Filippo Taddei, il  nuovo “ministro dell’economia” del partito democratico designato da Matteo Renzi non si è ancora abituato al fatto di essere sotto i riflettori. Ha 37 anni e insegna alla John Hopkins University di Bologna, ha preso un Phd all’università della Columbia, ed è stato consulente della Banca Mondiale, e di Citigroup, Commissione Europea e FIAT.

Prende il posto che è stato di Matteo Colaninno e di Stefano Fassina (oggi vice ministro all’Economia). Ha appoggiato la candidatura di Pippo Civati alla segreteria. A luglio aveva criticato la piattaforma economica del neo segretario: secondo lui non era abbastanza ambiziosa. Lui vuole cambiare l’Italia, e per questo il “Pd deve essere il primo attore nelle scelte di politica economica di questo Paese. Deve produrre pensieri e proposte di cambiamento efficaci“. Intendiamoci, accanto alle critiche, ha scritto che “molto del programma di Yoram Gutgled” – si tratta del consigliere economico di Renzi – “è condivisibile”.

Sostiene un approccio forte sul tema del lavoro e della riduzione della pressione fiscale. Sul primo punto vorrebbe un impegno contro il lavoro atipico e a tempo determinato che in Italia si trasforma in eterno precariato, mentre nel resto del mondo i precari crollano con l’alzarsi dell’età del lavoratore. Per questo è a favore sposa la tesi del contratto unico a garanzie crescenti dal licenziamento introdotta nel dibattito italiano da Tito Boeri e Pietro Garibaldi, e non considera “intoccabile” l’articolo 18.

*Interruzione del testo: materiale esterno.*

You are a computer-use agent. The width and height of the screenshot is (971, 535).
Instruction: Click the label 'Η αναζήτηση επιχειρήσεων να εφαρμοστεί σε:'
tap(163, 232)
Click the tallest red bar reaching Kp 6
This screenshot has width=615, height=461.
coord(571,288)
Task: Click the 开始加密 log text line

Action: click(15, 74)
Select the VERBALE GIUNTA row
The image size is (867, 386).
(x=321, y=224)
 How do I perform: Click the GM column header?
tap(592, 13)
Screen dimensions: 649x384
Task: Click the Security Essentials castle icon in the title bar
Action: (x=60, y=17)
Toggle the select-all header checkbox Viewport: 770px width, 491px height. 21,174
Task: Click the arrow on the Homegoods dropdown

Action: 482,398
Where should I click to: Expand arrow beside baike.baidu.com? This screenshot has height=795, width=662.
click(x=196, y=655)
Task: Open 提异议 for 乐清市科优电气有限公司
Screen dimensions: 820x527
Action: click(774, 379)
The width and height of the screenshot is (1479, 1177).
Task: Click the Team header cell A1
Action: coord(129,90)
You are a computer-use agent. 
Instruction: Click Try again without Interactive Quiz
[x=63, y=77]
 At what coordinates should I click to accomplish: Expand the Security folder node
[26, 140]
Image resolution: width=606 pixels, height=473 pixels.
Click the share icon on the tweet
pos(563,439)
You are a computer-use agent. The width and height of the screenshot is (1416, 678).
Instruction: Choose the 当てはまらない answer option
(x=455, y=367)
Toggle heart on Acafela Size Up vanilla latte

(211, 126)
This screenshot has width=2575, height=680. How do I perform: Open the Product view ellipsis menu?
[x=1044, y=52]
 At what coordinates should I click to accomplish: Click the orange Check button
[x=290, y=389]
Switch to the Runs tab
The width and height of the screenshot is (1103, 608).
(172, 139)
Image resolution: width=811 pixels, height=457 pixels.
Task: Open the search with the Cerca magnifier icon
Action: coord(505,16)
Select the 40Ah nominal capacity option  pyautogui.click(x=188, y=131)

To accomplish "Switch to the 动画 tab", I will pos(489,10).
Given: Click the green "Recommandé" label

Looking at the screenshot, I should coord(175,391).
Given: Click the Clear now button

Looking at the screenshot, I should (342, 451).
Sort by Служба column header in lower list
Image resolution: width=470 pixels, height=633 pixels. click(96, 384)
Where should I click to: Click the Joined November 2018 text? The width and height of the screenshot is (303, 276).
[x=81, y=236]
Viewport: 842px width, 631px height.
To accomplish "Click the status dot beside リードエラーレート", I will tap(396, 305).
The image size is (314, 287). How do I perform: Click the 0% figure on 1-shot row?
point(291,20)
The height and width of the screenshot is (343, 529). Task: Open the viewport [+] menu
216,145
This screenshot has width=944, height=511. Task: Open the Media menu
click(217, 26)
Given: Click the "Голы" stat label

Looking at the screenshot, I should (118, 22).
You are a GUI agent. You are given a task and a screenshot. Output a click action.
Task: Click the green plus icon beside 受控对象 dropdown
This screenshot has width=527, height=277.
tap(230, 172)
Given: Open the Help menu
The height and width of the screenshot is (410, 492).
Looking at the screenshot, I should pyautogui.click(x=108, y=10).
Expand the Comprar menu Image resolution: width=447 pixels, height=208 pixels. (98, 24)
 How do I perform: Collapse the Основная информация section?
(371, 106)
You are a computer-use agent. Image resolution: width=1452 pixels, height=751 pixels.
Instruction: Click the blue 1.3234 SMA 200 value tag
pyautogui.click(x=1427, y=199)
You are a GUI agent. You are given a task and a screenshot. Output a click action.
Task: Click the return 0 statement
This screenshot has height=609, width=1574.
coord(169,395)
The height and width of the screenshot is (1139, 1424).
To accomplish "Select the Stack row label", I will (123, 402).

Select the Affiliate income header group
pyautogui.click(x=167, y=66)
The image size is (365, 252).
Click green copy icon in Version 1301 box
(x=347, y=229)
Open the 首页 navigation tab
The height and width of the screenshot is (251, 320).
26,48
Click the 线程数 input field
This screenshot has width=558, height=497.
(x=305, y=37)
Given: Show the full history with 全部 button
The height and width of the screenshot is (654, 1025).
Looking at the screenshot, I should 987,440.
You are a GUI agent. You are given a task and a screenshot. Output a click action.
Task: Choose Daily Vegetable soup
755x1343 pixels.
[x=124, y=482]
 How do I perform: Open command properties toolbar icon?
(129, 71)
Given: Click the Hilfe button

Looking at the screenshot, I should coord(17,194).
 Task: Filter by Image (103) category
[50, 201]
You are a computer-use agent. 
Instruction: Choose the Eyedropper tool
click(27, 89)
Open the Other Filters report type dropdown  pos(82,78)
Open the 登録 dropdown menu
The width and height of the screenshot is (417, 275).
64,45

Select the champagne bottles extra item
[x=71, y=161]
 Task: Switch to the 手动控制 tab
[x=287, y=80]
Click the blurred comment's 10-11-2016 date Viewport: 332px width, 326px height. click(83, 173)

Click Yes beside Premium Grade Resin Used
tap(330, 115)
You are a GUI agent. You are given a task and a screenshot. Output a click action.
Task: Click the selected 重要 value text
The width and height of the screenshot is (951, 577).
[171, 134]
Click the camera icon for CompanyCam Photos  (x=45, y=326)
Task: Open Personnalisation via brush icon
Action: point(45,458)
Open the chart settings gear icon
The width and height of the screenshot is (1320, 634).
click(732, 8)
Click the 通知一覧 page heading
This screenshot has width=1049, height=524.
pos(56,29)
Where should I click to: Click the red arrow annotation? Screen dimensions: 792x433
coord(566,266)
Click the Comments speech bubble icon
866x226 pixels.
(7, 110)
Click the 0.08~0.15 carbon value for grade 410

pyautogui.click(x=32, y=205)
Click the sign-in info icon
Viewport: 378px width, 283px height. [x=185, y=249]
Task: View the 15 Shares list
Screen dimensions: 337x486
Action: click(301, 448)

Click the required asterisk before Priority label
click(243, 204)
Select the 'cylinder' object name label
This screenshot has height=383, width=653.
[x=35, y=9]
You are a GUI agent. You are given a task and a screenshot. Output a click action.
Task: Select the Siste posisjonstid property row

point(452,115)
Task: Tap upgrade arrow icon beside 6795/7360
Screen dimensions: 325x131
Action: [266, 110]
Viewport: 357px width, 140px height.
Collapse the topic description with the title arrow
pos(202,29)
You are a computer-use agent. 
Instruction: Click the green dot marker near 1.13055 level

Per quanto riguarda la pressione fiscale, ritiene centrale la diminuzione delle tasse sul lavoro (da fare al posto del taglio di imposte sul patrimonio come l’Imu), da finanziare attraverso i tagli alla spesa pubblica. Per esempio si potrebbero risparmiare 16 miliardi di euro dalle spese della diplomazia (è la differenza tra quanto spende l’Italia ed il resto dell’Europa). Insomma “dobbiamo tagliare. Ma dobbiamo anche essere consapevoli che non ci riusciremo in un mese o in un giorno: questo è un programma di legislatura che si rifletterà in benefici per i lavoratori“. E in ogni caso no a tagli su welfare, ricerca e scuola.